To try to not lose this semantic information too much, we can add some overlap between chunks. This way some information is trickled in from the previous chunk and some from the next. Imagine this as reading the last two lines of the last paragraph and the first two of the next alongside the current paragraph you are reading.

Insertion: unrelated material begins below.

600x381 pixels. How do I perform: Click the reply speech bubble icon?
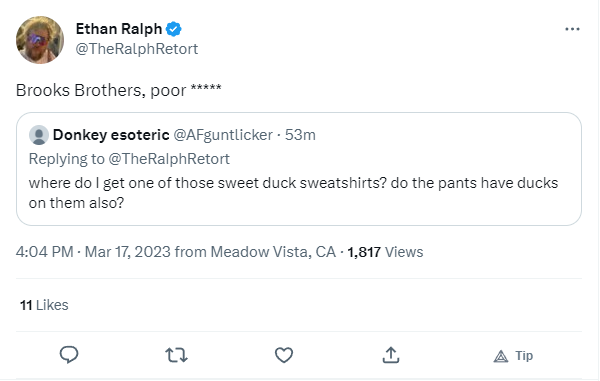[69, 355]
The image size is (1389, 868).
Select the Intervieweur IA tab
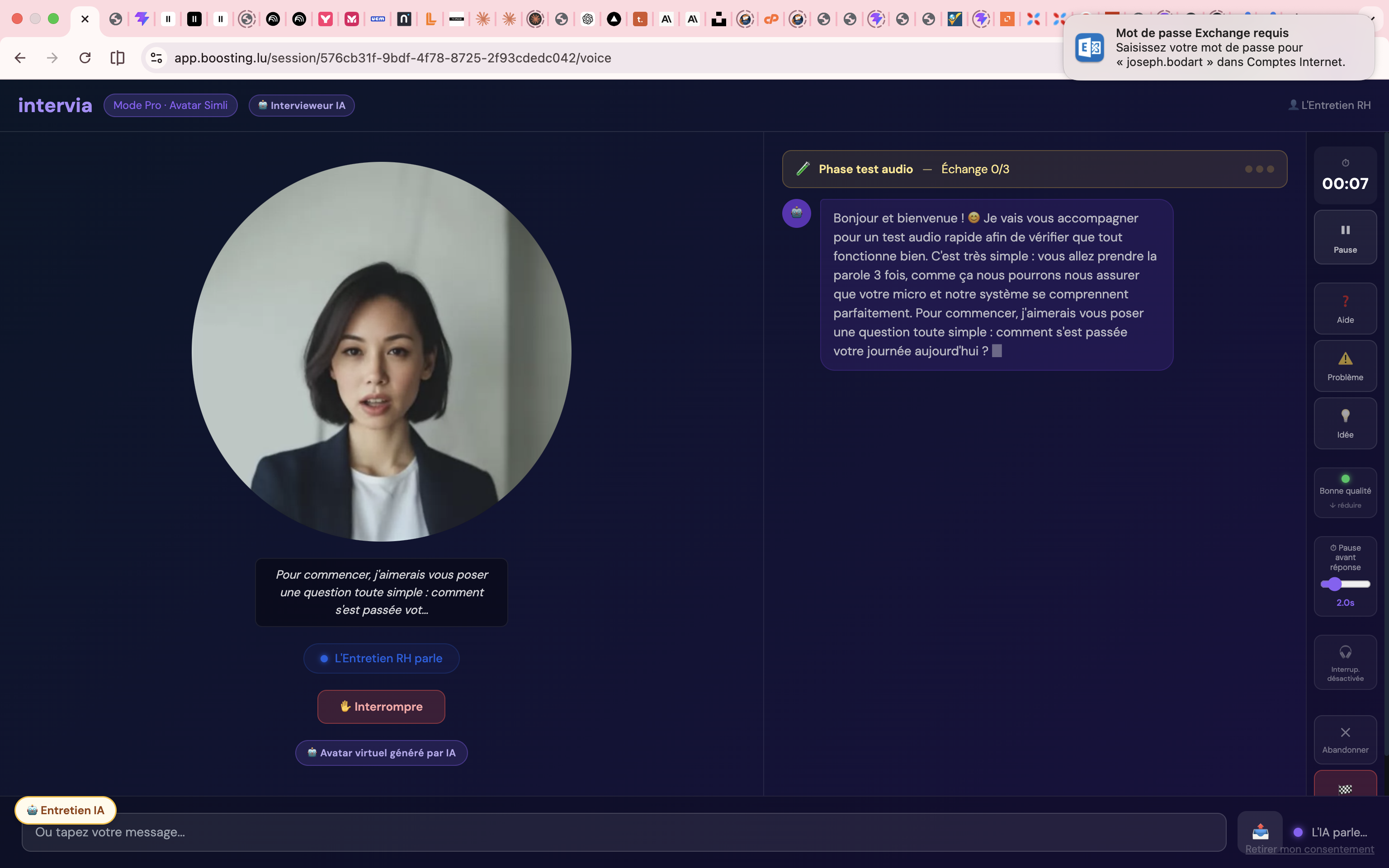pyautogui.click(x=301, y=105)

chunked_sentences = text.split(".")
overlap = 15
[
    chunked_sentences[i - 1][-overlap:]
    + chunked_sentences[i]
    + chunked_sentences[i + 1][:5]
    for i in range(0, len(chunked_sentences) - 1)
]
['As a fundamental problem in organic chemistry, synthesis planning aims at designing energy and cost-efficient reaction pathways for target compounds In s',
 'arget compounds In synthesis planning, it is crucial to understand regioselectivity, or the preference of a reaction over competing reaction sites Prec',
 ' reaction sites Precisely predicting regioselectivity enables early exclusion of unproductive reactions and paves the way to designing high-yielding synthetic routes with minimal separation and material costs Howe',
 ' material costs However, it is still at emerging state to combine chemical knowledge and data-driven methods to make practical predictions for regioselectivity At t',
 'egioselectivity At the same time, metal-catalyzed cross-coupling reactions have profoundly transformed medicinal chemistry, and thus become one of the most frequently encountered types of reactions in synthesis planning In t',
 'thesis planning In this work, we for the first time introduce a chemical knowledge informed message passing neural network(MPNN) framework that directly identifies the intrinsic major products for metal-catalyzed cross-coupling reactions with regioselective ambiguity Inte',
 'ctive ambiguity Integrating both first principle methods and data-driven methods, our model achieves an overall accuracy of 9524\\% ',
 ' accuracy of 9524\\% on the test set of eight typical metal-catalyzed cross-coupling reaction types, including Suzuki-Miyaura, Stille, Sonogashira, Buchwald-Hartwig, Hiyama, Kumada, Negishi, and Heck reactions, outperforming other commonly used model types To i',
 'sed model types To integrate electronic effects with steric effects in regioselectivity prediction, we propose a quantitative method to measure the steric hindrance effect Our ',
 'indrance effect Our steric hindrance checker can successfully identify regioselectivity induced solely by steric hindrance Nota',
 'teric hindrance Notably under practical scenarios, our model outperforms 6 experimental organic chemists with an average working experience of over 10 years in the organic synthesis industry in terms of predicting major products in regioselective cases We h',
 'selective cases We have also exemplified the practical usage of our model by fixing routes designed by open-access synthesis planning software and improving reactions by identifying low-cost starting materials To a',
 'rting materials To assist general chemists in making prompt decisions about regioselectivity, we have developed a free web-based AI-empowered tool']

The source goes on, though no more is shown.